## REQUIREMENT
In the records below, begin at the line containing "Where should I click to: Click James" and end at the line containing "Instruction: Open the help question mark icon"; quote every line in that span exactly, including both boundary lines, and no others.
*** Opening of AVAILABLE RECORDS ***
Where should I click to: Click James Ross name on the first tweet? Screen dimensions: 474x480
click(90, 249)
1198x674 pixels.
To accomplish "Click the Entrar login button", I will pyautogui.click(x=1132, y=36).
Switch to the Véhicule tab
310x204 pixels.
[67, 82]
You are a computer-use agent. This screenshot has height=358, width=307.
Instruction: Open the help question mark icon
*** Close of AVAILABLE RECORDS ***
*** Opening of AVAILABLE RECORDS ***
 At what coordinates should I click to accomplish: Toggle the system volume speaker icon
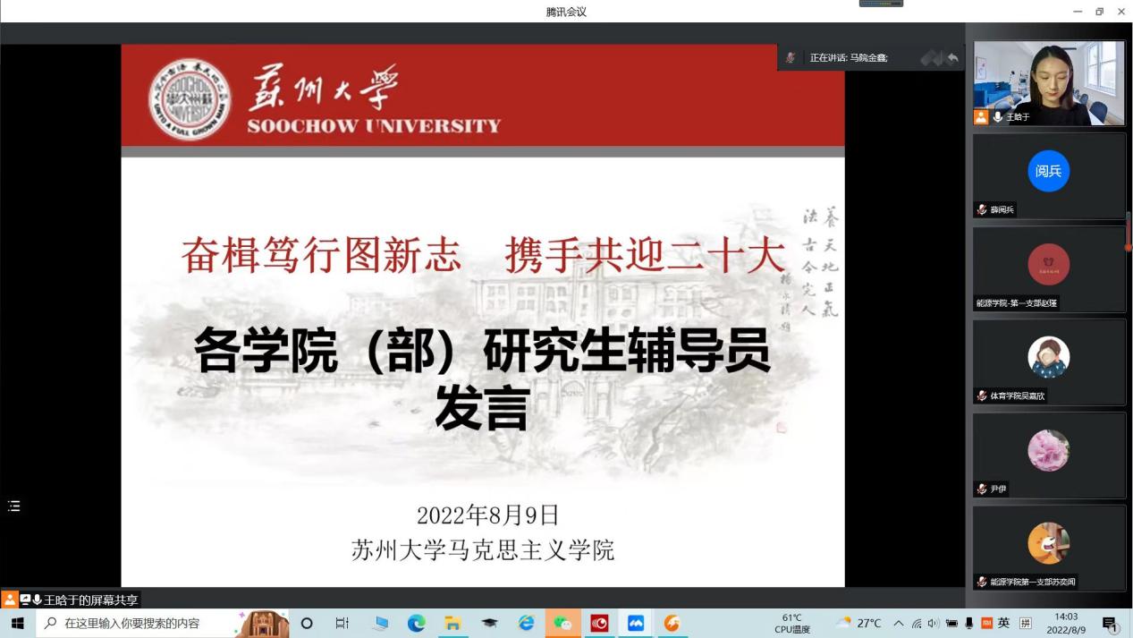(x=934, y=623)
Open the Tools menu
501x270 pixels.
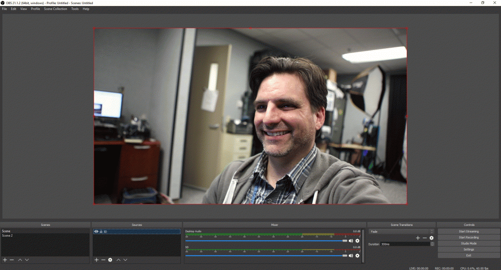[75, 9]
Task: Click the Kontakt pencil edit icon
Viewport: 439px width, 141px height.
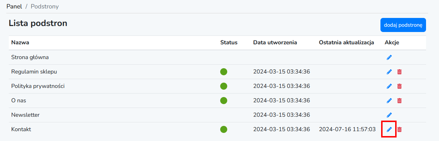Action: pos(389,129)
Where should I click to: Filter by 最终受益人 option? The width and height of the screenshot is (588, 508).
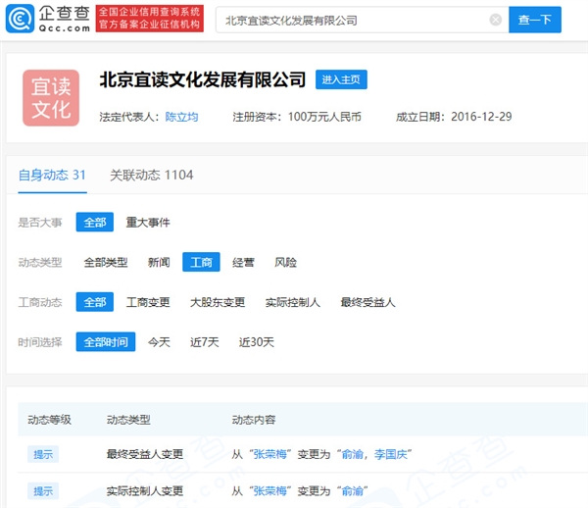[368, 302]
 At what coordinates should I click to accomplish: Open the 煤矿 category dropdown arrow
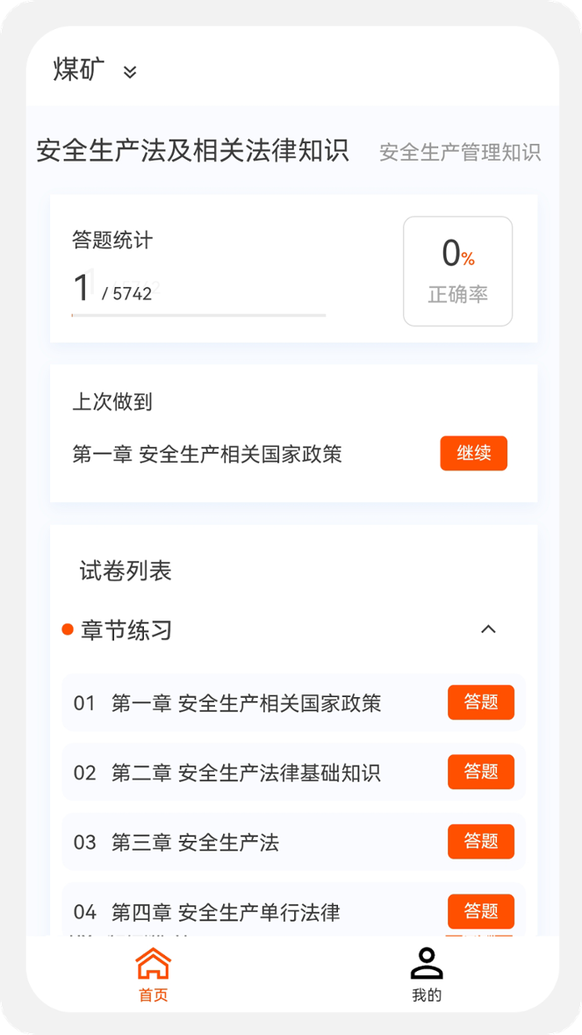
*** Close of AVAILABLE RECORDS ***
*** Opening of AVAILABLE RECORDS ***
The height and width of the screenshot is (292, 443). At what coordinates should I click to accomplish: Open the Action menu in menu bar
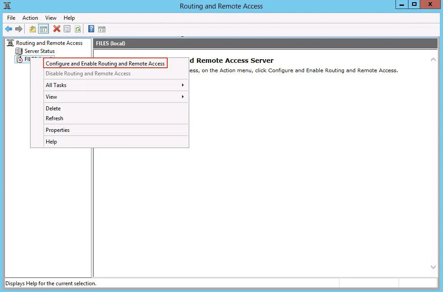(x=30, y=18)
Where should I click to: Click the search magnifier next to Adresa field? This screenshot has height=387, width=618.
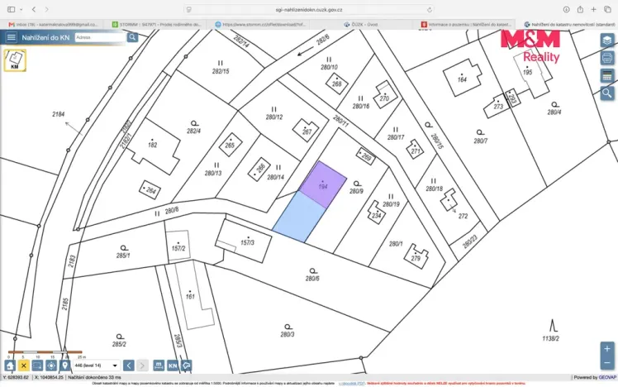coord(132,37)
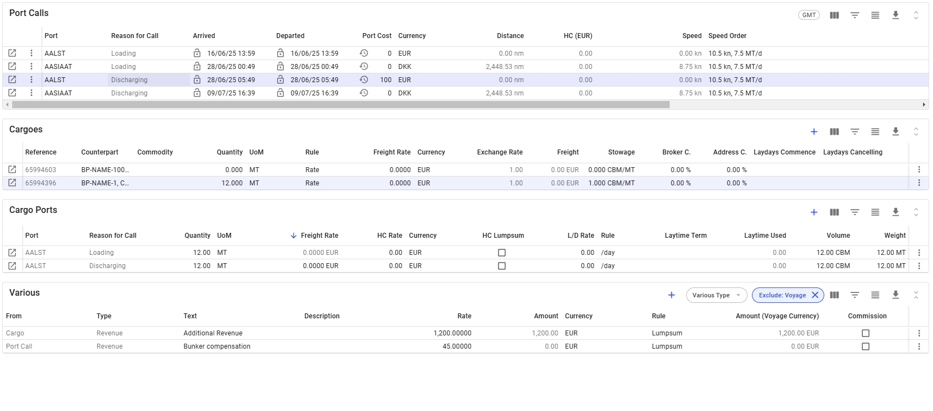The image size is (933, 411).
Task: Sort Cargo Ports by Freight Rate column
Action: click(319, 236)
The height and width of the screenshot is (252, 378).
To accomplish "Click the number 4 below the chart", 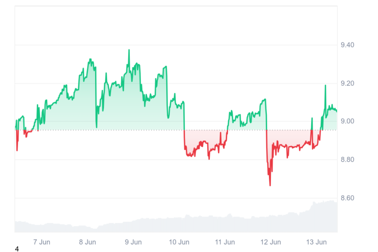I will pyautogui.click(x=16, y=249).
*** Close of AVAILABLE RECORDS ***
## TASK SOLUTION
Where should I click to: Click James Ross name on the first tweet? Screen dimensions: 474x480
click(90, 249)
1198x674 pixels.
To accomplish "Click the Entrar login button", I will pyautogui.click(x=1132, y=36).
Switch to the Véhicule tab
310x204 pixels.
[67, 82]
You are a computer-use agent. This screenshot has height=358, width=307.
Instruction: Open the help question mark icon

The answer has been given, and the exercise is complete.